(EXERCISE REQUIREMENTS)
Give the lines from the start of the stored records through the line containing "This screenshot has" as a numbered list, leaving out any blank lines.

Stored records
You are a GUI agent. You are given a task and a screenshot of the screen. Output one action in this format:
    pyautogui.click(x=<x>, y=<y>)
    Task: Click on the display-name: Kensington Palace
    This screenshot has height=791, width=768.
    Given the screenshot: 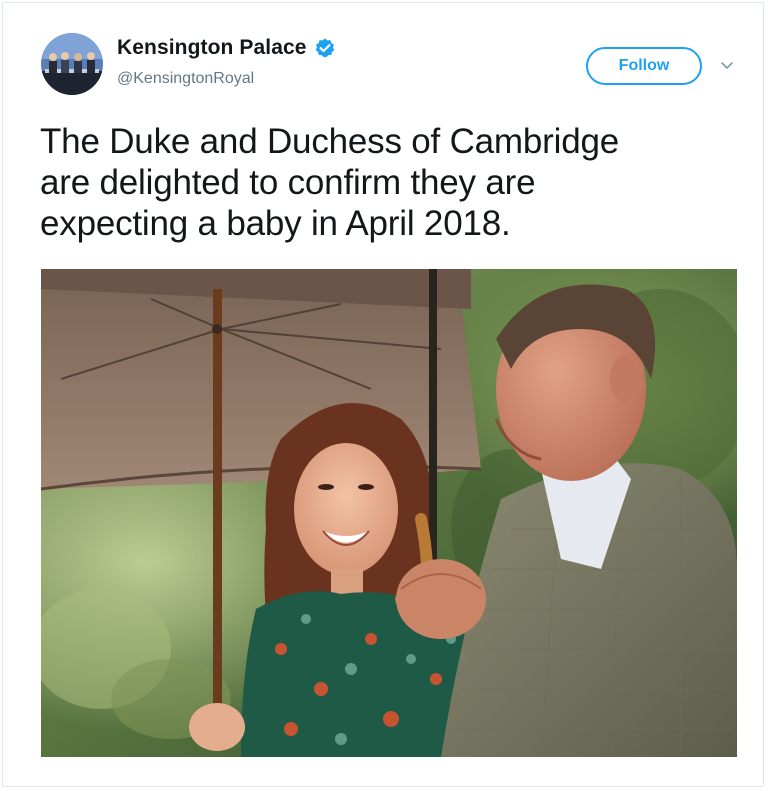 What is the action you would take?
    pyautogui.click(x=212, y=48)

(RESULT BELOW)
1. You are a GUI agent. You are given a task and a screenshot of the screen. Output one action in this format:
2.     pyautogui.click(x=<x>, y=<y>)
3.     Task: Click on the display-name: Kensington Palace
4.     This screenshot has height=791, width=768.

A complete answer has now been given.